At face value, the P6 million fresh-fruit-and-vegetable processing plant in Selebi Phikwe looks like a really good idea because it will be used to process excess produce from the Botswana Horticultural Market (BHM) that would otherwise go to waste. However, consultants who asked penetrating questions about the plant discovered something both shocking and dismaying in the planners’ lack of attention to important details.
“A key challenge for the plant will be to achieve consistently high capacity utilization and maintain break-even volumes. In addition, there has been no research on potential market for its produce,” says a horticulture value chain report produced on behalf of the Private Sector Development Programme.
The whole project planning was severely wanting from the get-go. One of the objectives behind establishing the plant was to process lower grade and unsold produce from BHM in Gaborone. In one ironically tragic respect, locating the plant in Selebi Phikwe means that unsold produce will go bad on its way to a plant meant to process produce that would otherwise have gone to waste. The plant will also compete directly with the very same facility it was meant to have a symbiotic relationship with.
“The decision to locate the plant 400 kilometres from Gaborone will increase transport and wastage costs. Moreover, buying from BHM rather than directly from producers will potentially incur unnecessary additional costs for the plant. In addition, given the volumes needed for processing, BHM and the processing plant may become competitors for produce, rather than complementing each other,” the PSDP report says.
Working in concert with the Selebi Phikwe Economic Diversification Unit, the plant project will be managed by the National Food Technology Research Centre for the first three to four years after which it is hoped that the plant will be sold to investors.
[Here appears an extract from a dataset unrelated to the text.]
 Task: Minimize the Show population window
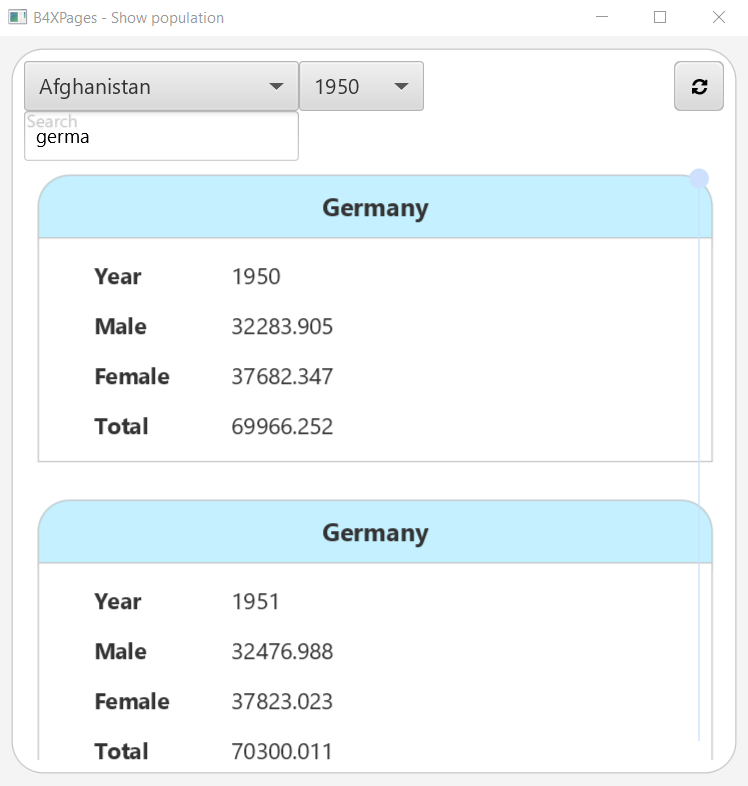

The plant is expected to have a capacity of 500-1000 kilogrammes per hour. There are three processing lines: for fruit (tomato puree initially, and later tomato sauces and paste); vegetable pickle (mixed vegetable, atchars and pickled onions and beetroot); and a drying line (cabbage, tomato and later spices). Assuming 60 percent of capacity, total production is expected to be 4000 tonnes per annum.
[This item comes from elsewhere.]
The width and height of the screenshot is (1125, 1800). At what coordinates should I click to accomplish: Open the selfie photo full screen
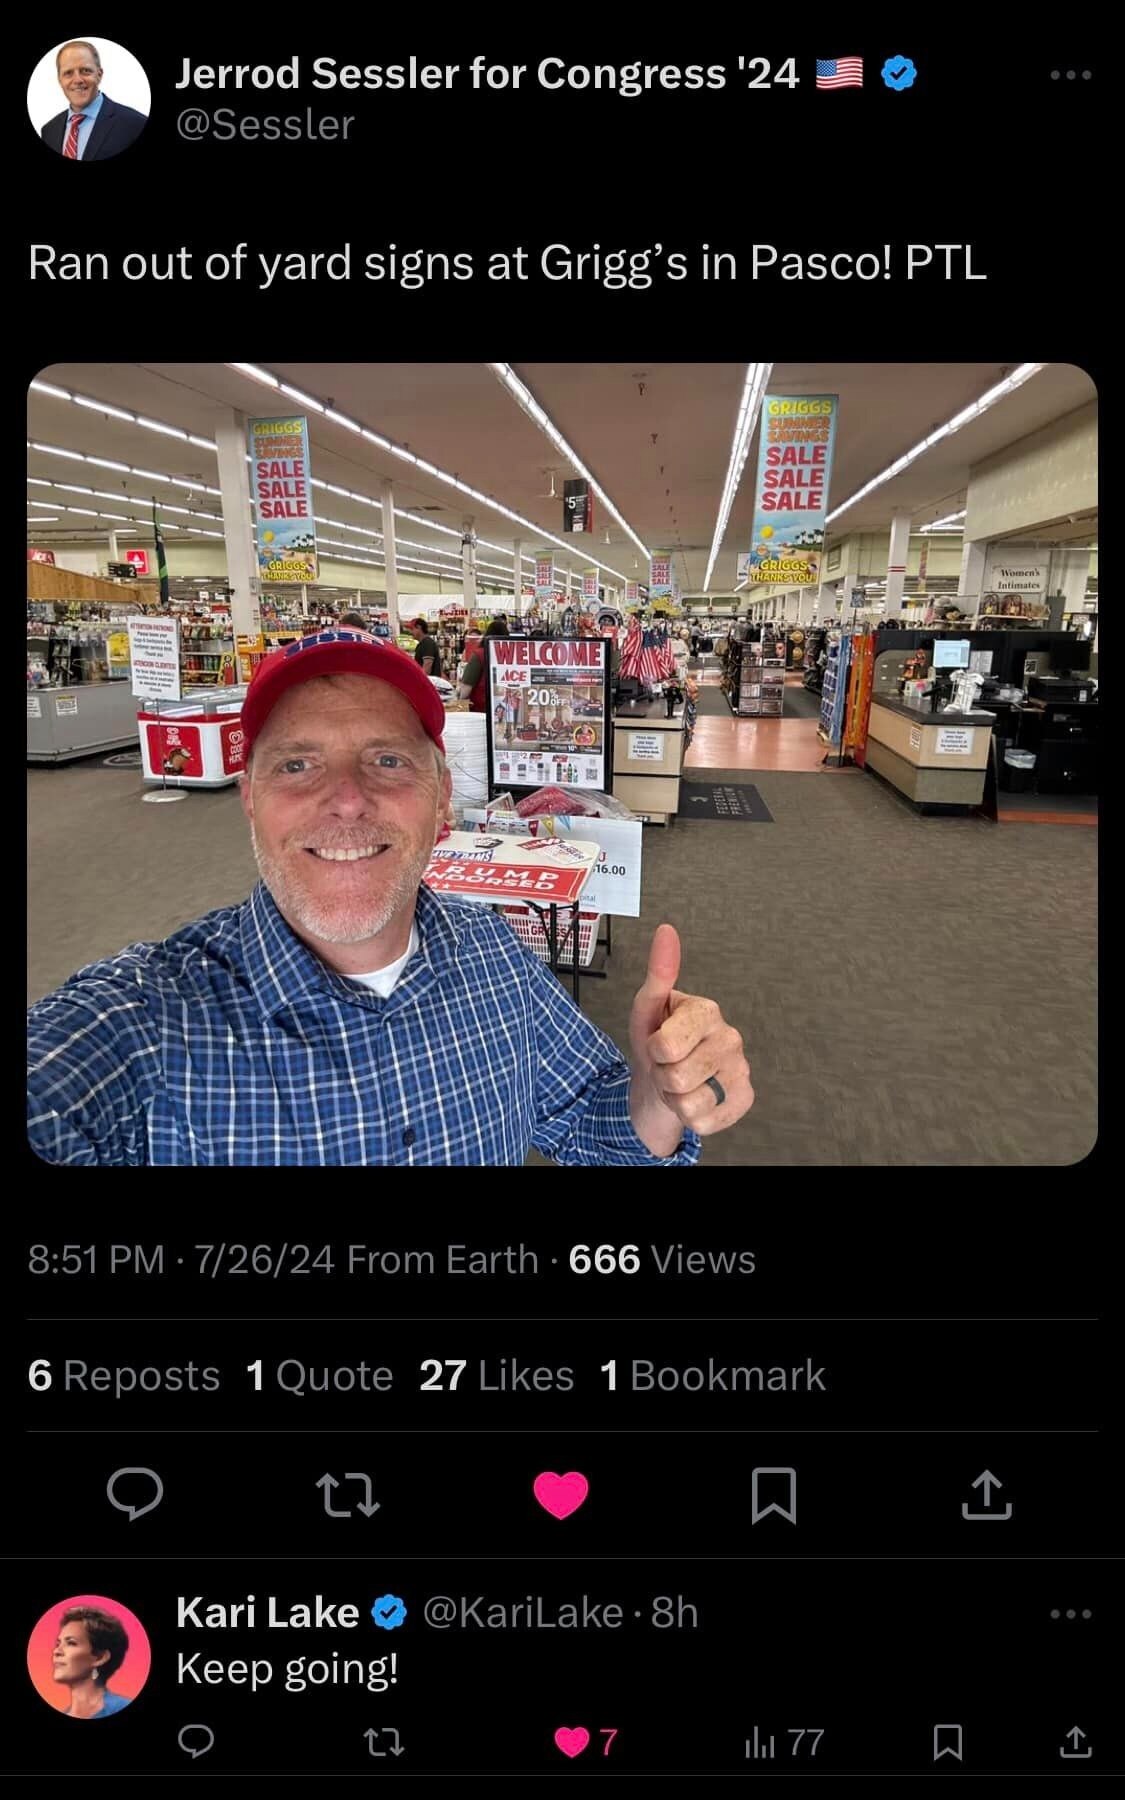[562, 764]
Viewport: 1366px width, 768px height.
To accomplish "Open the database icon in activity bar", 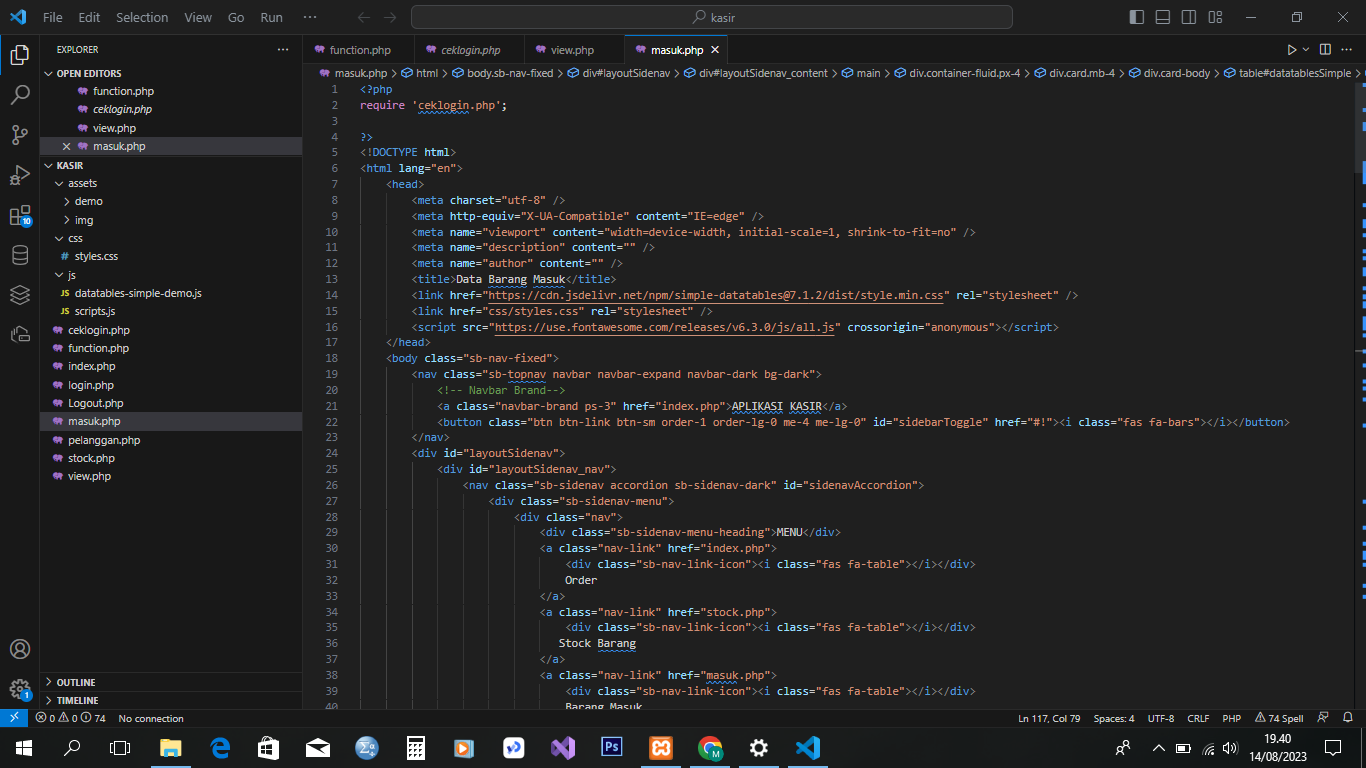I will point(19,255).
While Botswana has distinguished itself in many ways compared to the rest of the continent, there is still a persistent strain of irrationality that attends official decision-making. Years ago when a commission of enquiry investigated the University of Botswana at the instance of a parliamentary motion, it emerged that the varsity’s library didn’t recognise the Bachelor of Library and Information Studies degree from the very university (UB) that it was part of. Likewise, the introduction of a medicine programme at the university (which is in Gaborone) required partnering with a specially-equipped hospitality to enable the administration of practical training for student doctors. Such special equipment was installed 200 kilometres away at the Mahalapye District Hospital, forcing students to do their practicals at the latter than at Princess Marina Referral Hospital which is less than a kilometre away from UB.
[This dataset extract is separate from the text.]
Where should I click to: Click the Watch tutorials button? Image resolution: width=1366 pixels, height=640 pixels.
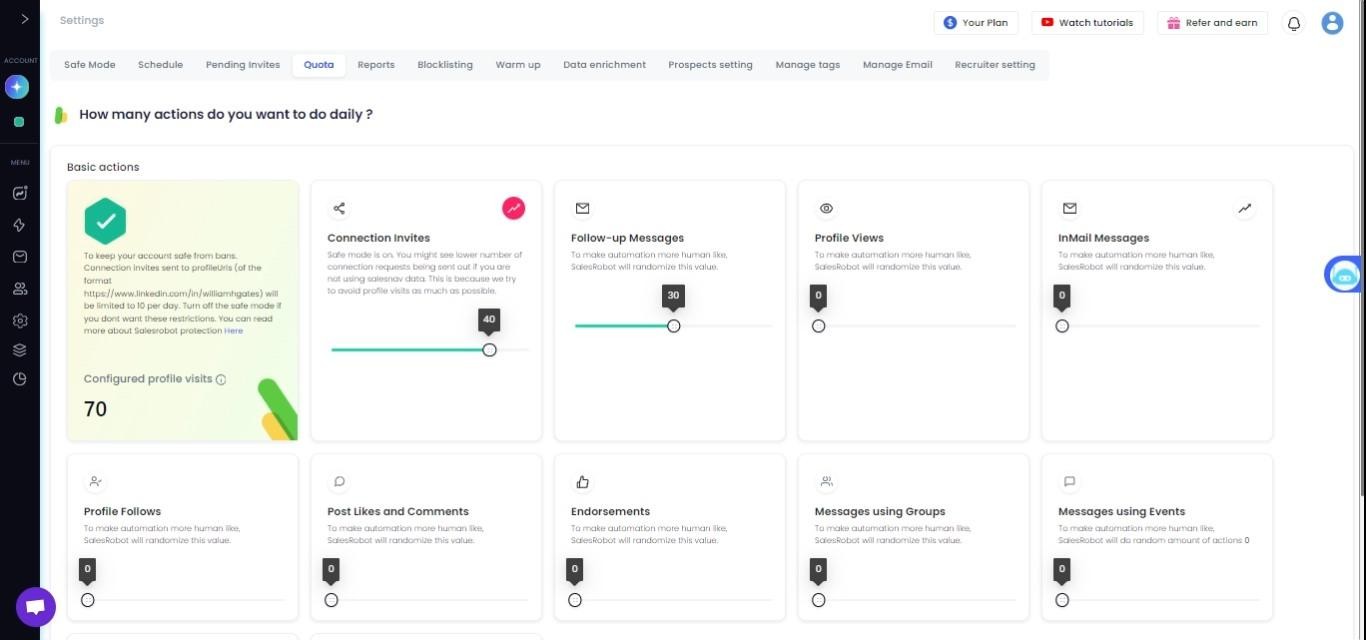[x=1087, y=22]
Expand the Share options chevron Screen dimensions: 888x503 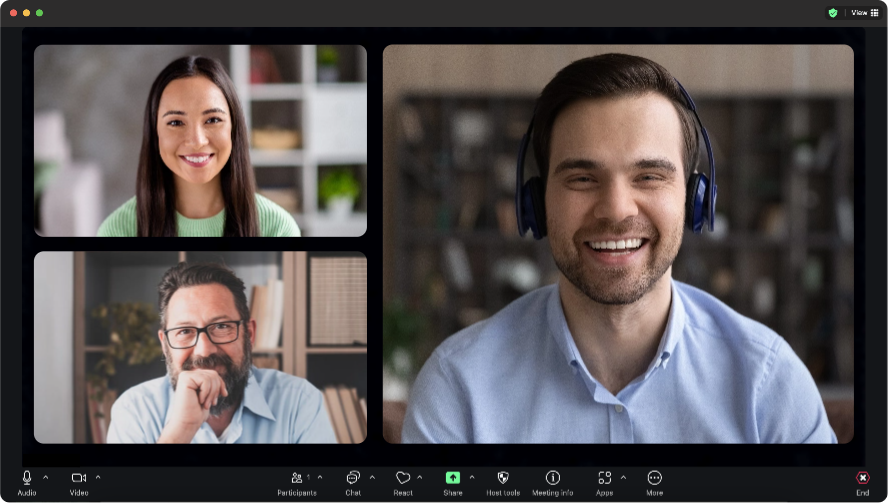pos(472,477)
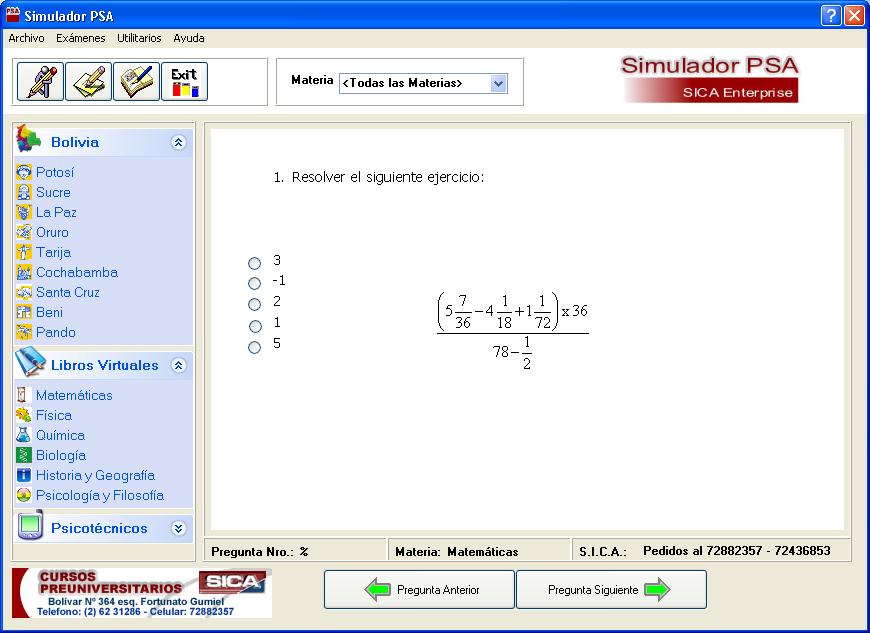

Locating the processing plant in Selebi Phikwe may have had to do with the fact that the copper mining town has been ailing for some time and the government is doing all it can to keep it alive. The result has been that to all intents and purposes, Phikwe has been put on a unique (if costly) grand-scale social welfare programme. With the commodity prices slump, it makes commercial sense to shut down the BCL mine but the government has kept it running for fear that such action would result in economic ruination of the town.